Another advanced technology is that the IO supports PCIE5/CXL for configuration and cache coherency.
Are you sure 128 EU per die? Intel also said EU could be configured to have dedicated FP64 pipeline, in which case it would only need 64 EU per compute die.
Either way about 21 tflops double precision per Ponte Vecchio GPU.
...Ok, no idea where this puts them.
Someone have a good Rambo Cache joke?
Quote from: danwat1234 on January 30, 2021, 19:16:10
Someone have a good Rambo Cache joke?
"I will fight to keep their "memory" alive for ever" ;)
Quote from: Johan on January 30, 2021, 06:09:49
Are you sure 128 EU per die? Intel also said EU could be configured to have dedicated FP64 pipeline, in which case it would only need 64 EU per compute die.
Either way about 21 tflops double precision per Ponte Vecchio GPU.
You're right. It should be 64 EUs as Ponte Vecchio is expected to have 512 EUs for both the tiles i.e. 1024 EUs for the entire 2-tile package. Corrected :)

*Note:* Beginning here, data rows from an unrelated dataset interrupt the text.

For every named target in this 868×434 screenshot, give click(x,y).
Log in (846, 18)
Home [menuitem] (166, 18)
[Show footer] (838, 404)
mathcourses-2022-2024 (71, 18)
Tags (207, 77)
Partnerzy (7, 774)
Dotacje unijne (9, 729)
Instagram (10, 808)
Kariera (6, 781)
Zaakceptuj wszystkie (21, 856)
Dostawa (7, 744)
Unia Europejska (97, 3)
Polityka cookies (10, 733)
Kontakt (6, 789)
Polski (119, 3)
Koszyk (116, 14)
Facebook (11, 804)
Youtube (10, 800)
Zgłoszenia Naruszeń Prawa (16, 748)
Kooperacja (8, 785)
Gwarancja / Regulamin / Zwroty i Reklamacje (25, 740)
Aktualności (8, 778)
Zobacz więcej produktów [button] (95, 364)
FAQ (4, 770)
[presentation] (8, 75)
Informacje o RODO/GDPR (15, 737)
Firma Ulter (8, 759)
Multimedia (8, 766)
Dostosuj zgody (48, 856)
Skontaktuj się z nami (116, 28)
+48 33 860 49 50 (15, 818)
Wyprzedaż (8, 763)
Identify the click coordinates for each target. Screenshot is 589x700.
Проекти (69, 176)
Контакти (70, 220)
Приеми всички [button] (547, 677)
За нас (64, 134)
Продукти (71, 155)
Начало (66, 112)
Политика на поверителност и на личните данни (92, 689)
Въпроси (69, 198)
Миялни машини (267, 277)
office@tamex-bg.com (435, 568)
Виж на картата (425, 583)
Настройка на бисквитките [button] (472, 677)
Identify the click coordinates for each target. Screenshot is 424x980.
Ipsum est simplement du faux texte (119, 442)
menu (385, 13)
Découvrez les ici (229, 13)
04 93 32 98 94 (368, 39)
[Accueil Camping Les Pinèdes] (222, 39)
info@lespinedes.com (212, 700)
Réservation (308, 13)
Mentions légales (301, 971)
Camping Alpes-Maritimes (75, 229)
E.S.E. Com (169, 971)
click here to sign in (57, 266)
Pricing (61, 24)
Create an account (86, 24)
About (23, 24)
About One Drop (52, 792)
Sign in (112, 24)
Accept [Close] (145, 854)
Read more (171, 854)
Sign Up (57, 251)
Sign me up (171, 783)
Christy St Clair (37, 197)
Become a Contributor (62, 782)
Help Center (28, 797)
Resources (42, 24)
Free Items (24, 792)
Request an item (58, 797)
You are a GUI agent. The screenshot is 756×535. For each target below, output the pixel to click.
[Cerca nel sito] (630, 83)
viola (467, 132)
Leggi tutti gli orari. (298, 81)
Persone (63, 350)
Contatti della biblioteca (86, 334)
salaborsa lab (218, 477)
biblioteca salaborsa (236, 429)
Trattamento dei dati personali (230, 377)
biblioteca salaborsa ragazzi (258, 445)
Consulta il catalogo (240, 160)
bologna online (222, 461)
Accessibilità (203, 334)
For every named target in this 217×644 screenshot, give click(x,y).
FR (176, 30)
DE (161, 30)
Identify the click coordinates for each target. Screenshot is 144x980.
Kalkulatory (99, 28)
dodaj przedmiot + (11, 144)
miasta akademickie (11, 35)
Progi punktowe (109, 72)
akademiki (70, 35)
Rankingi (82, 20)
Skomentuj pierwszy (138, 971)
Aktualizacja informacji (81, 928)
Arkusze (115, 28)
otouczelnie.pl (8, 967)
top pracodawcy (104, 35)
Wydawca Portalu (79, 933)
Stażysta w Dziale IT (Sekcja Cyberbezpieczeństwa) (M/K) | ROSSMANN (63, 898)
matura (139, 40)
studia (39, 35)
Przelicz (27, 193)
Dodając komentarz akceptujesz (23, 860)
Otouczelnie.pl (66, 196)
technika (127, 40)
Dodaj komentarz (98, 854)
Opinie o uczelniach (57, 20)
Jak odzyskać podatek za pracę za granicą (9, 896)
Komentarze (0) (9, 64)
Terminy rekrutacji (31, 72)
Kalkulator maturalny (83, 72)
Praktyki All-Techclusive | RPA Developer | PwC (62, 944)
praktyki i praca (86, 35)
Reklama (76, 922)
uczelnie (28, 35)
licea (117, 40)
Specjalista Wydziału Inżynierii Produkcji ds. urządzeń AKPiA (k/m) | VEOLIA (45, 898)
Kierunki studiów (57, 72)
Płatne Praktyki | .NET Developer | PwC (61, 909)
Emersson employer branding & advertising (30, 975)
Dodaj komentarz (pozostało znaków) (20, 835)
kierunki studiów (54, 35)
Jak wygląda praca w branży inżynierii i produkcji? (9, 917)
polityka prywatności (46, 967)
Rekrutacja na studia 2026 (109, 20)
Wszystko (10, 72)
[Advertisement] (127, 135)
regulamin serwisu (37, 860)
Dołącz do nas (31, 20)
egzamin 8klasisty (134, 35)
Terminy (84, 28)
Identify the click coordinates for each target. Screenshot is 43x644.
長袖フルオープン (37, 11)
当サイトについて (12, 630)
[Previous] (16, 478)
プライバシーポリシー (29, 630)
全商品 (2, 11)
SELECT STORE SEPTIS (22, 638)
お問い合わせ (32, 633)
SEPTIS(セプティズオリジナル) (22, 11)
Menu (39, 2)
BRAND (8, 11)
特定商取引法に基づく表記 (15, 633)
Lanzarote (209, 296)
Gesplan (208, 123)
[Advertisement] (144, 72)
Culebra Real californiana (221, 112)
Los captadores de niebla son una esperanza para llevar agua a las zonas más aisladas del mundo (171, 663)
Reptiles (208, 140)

Quote from: S.Yu on January 30, 2021, 19:13:18
...Ok, no idea where this puts them.
A100 has about 10 + 20 TFLOPS double precision. The 20 come from tensor cores. So, this is about 2/3 of the best what Nvidia has to offer. 3090 is around one TFLOP FP64 I believe. So, about 20 times what the 3090 can do. It won't be as good in FP32. It was made for FP64.